Of course, that is not always the case. In 2013 Michael Laudrup ledSwansea to League Cup glory, but left the club midway through the following season. Juande Ramos also won the England’s second cup with Spurs in 2008, and was sacked four games into the start of the following campaign.
And then there is Liverpool themselves, who lifted the competition in 2012 under Kenny Dalglish. The club lost in the final of the FA Cup that season but also finished eighth in the league, earning the legendary Scot the boot from John W. Henry and co. Those same owners remain in charge – so Klopp may already be aware that his bosses perhaps deem success in the League Cup as an added bonus, but not something he will be primarily judged on.
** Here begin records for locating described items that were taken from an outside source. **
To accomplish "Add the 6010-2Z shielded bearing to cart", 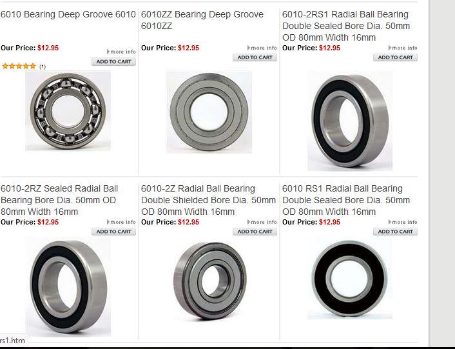I will 255,232.
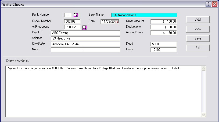The height and width of the screenshot is (122, 219).
Task: Select the Check Number field
Action: tap(72, 21)
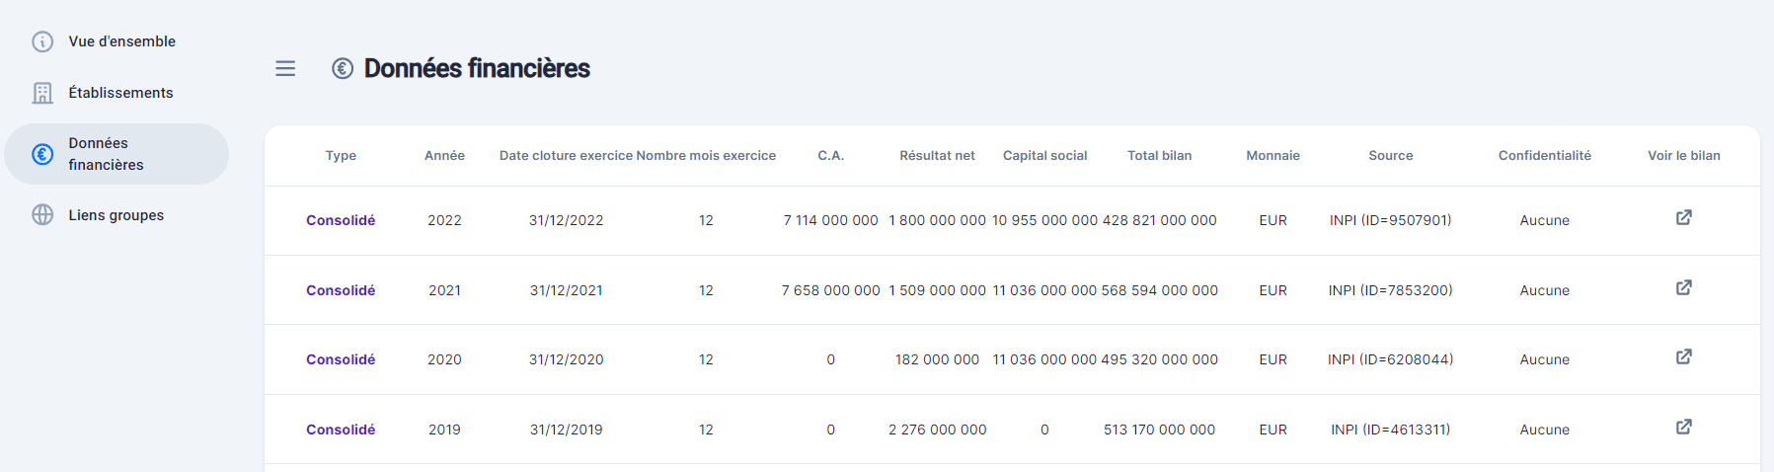
Task: Go to the Établissements section
Action: (x=116, y=93)
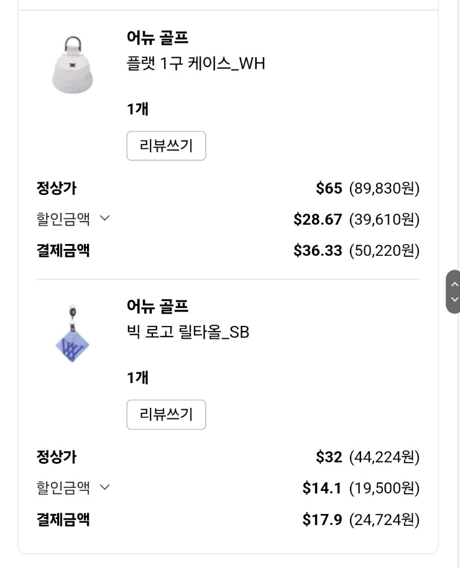Click 할인금액 label for the white case
The height and width of the screenshot is (568, 460).
coord(63,219)
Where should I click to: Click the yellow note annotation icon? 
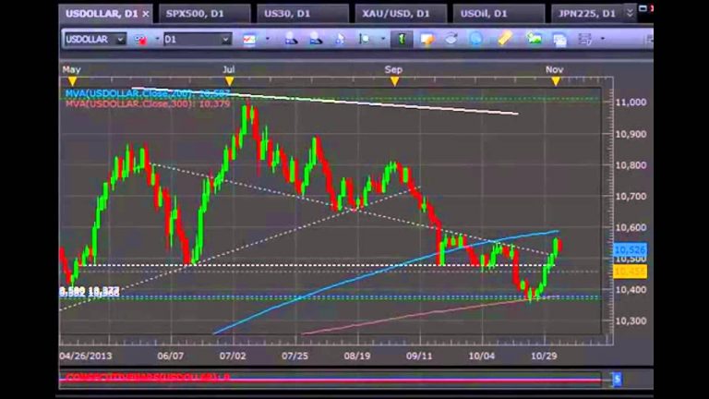427,40
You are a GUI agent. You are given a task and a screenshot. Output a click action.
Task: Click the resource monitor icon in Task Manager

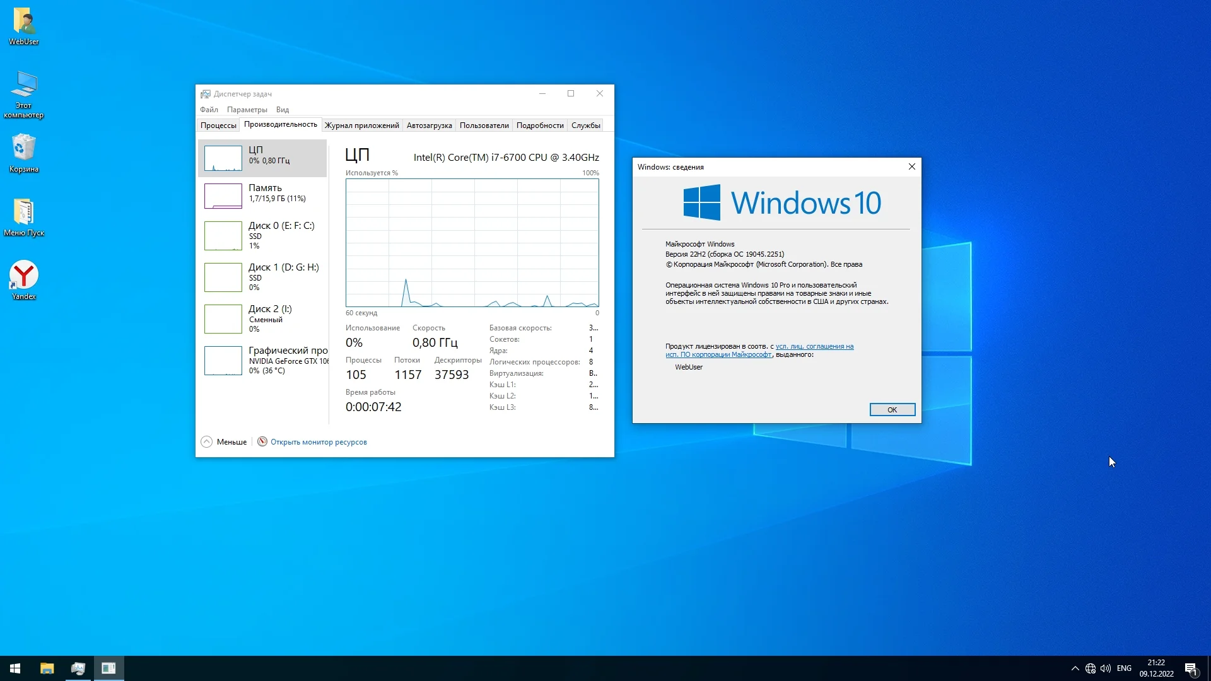[262, 441]
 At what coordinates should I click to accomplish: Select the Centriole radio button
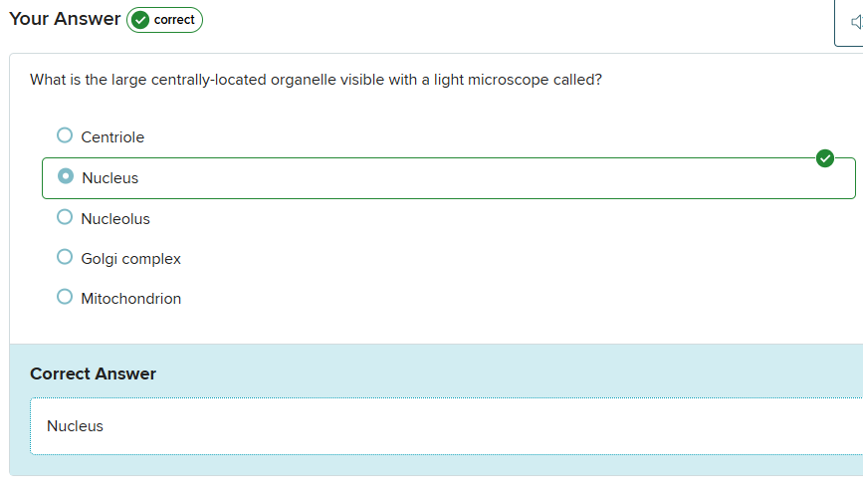pyautogui.click(x=65, y=135)
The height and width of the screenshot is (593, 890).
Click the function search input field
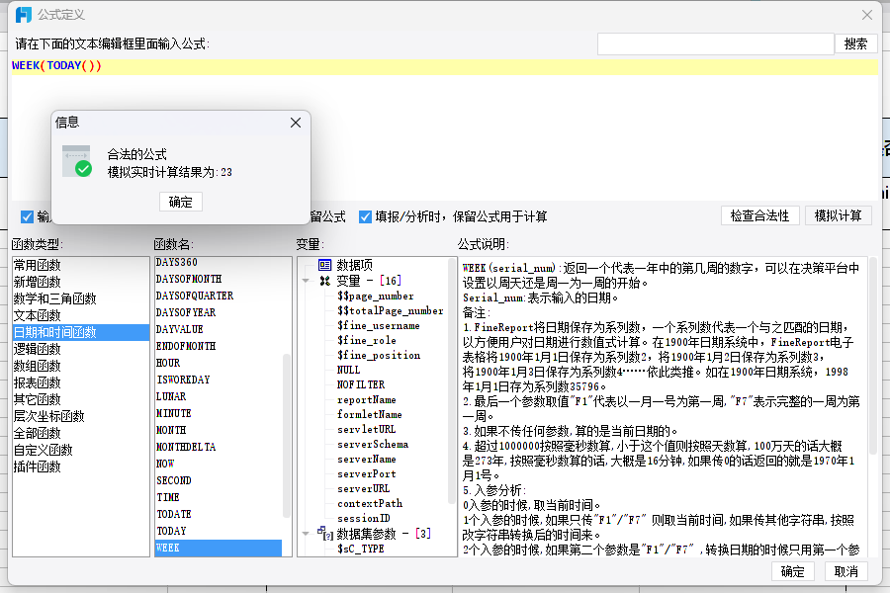coord(715,43)
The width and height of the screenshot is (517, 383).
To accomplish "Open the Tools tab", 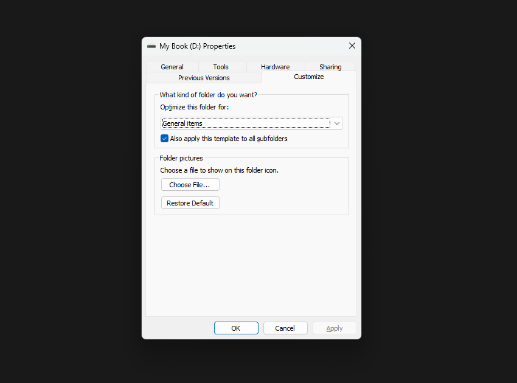I will point(221,67).
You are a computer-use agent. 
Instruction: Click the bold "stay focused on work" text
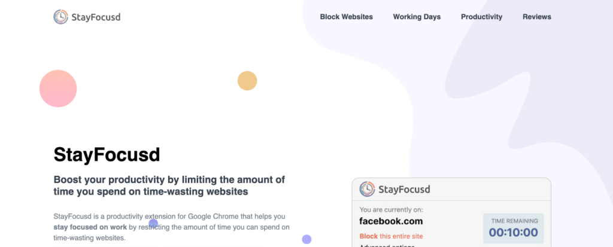point(90,227)
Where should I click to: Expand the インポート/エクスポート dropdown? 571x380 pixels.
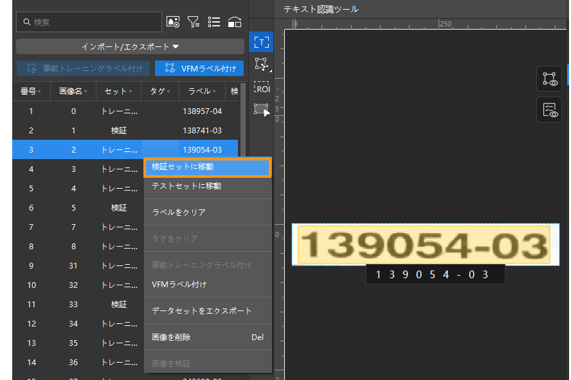pyautogui.click(x=130, y=46)
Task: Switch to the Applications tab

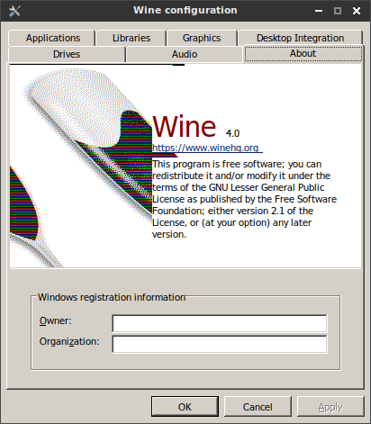Action: pyautogui.click(x=51, y=38)
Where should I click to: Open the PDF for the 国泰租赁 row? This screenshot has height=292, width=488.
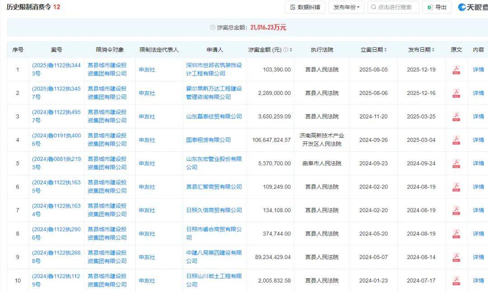coord(456,140)
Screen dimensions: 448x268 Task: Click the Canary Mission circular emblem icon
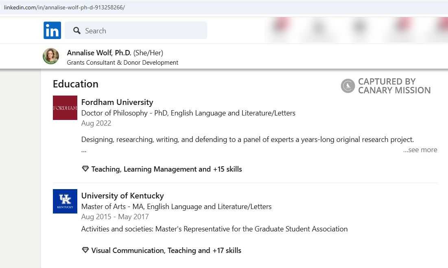347,85
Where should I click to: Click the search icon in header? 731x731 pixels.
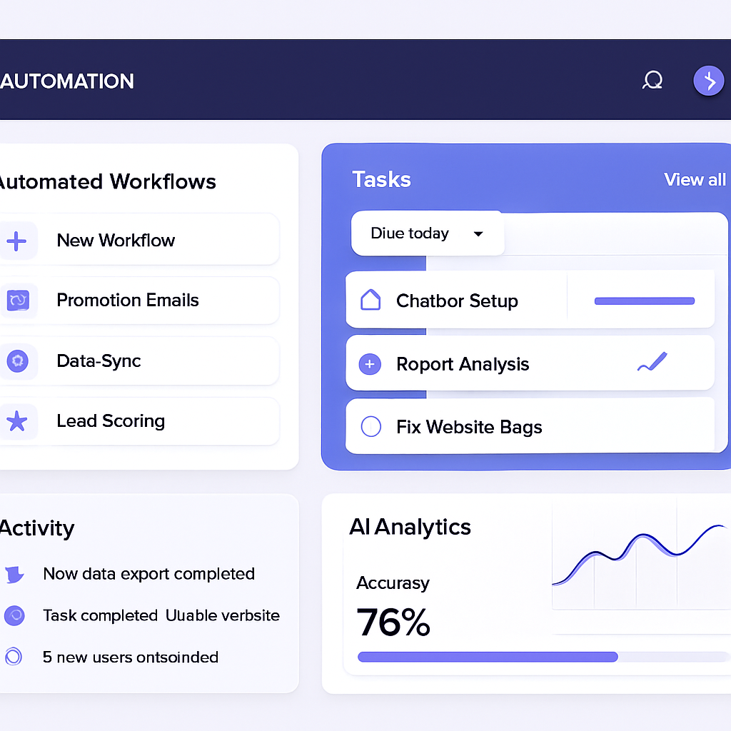click(x=652, y=81)
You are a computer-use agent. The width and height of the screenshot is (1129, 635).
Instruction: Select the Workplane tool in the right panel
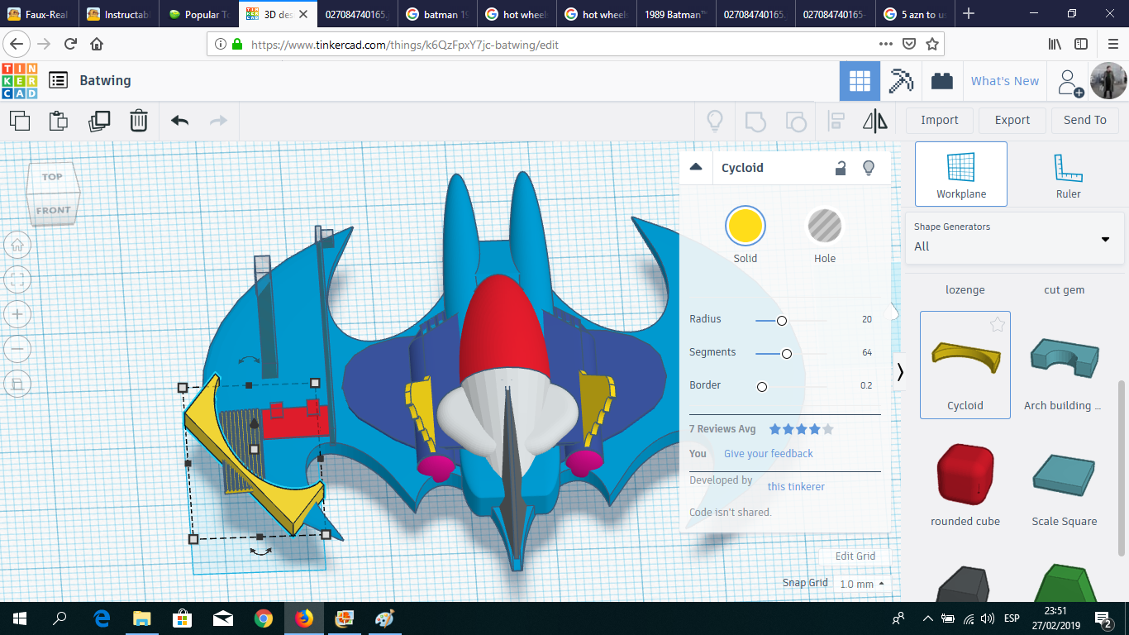[x=960, y=174]
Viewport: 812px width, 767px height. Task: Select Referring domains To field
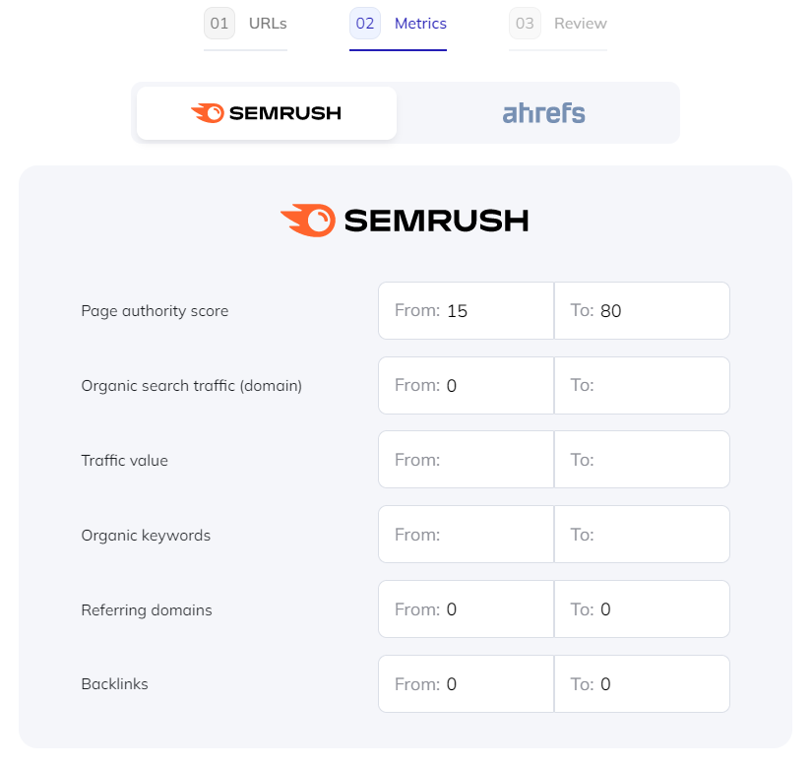tap(642, 609)
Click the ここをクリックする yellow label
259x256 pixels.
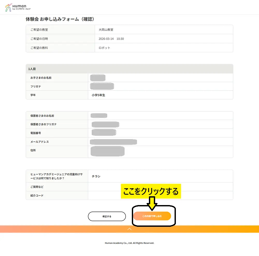coord(151,191)
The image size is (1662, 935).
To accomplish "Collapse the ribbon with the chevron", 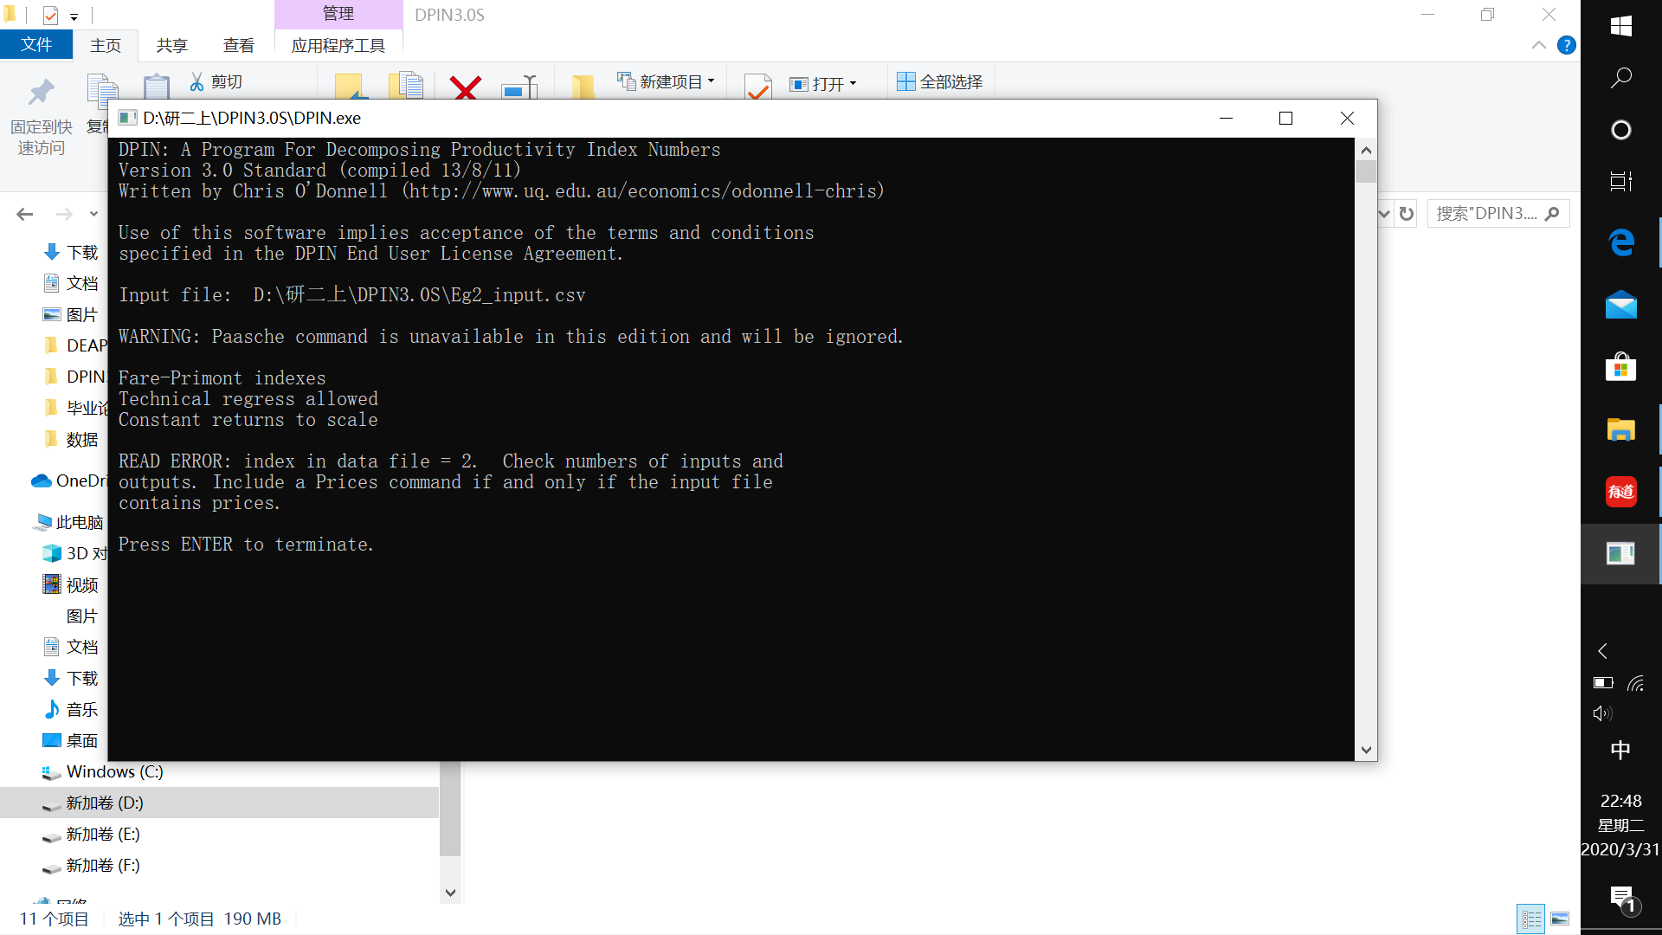I will pyautogui.click(x=1539, y=45).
FOR KLOPP PERSONALLY, THOUGH, IT COULD BE SIGNIFICANT
Liverpool have to beat Stoke first – which will be no foregone conclusion – but reaching a final would give Klopp an early chance to address a less than ideal managerial record he possesses. The German has won one major final (the 2012 DFB-Pokal) in his career, but has lost three – including the 2013 Champions League final. He would surely like to start redressing that balance during his time in charge with the Reds.
What is more, he might well be aware that every Reds manager since Bill Shankly who has been at the club for three years or more won at least one trophy – with his predecessor, Brendan Rodgers, the only exception.
For the likes of Roy Evans and Gerard Houllier the League Cup became an important first milestone, while even Rafa Benitez’s first final came in the competition (although he would lose to Mourinho’s Chelsea). Klopp, whose longer-term ambitions surely extend higher than any managed by those coaches during their tenures (with the possible exception of Benitez), will not want to pass up a chance to make the same initial impact.
At a time when the club’s league results have led to the first real questions about the true value of German’s tactical approach – and, as the transfer window opens, at a time when he is likely to start refashioning the squad in the way he desires – cup success would be a fitting and timely response, and surely give him a greater mandate to execute the transfer and tactical activity he wants over the ensuing months.
BUT STOKE SHOULD NOT BE OVERLOOKED
Klopp will not be getting ahead of himself. Stoke are a formidable opponent standing in the way of Liverpool and Wembley, Mark Hughes‘s team having beaten Chelsea (twice), Manchester City and Manchester United in the league already this season.
Then again, Liverpool may not be too sad to be playing the Potters: on the last three occasions the two clubs met in the League Cup, Liverpool won the tie and went on to win the whole thing.
Having arrived to great fanfare, the hope was Klopp would deliver sustained success to the club in the near future.
The League Cup is perhaps not the specific trophy most fans had in mind but, now presented with a great opportunity to make it his first significant achievement at the club, the German would surely love to do so – and set out his stall for future success.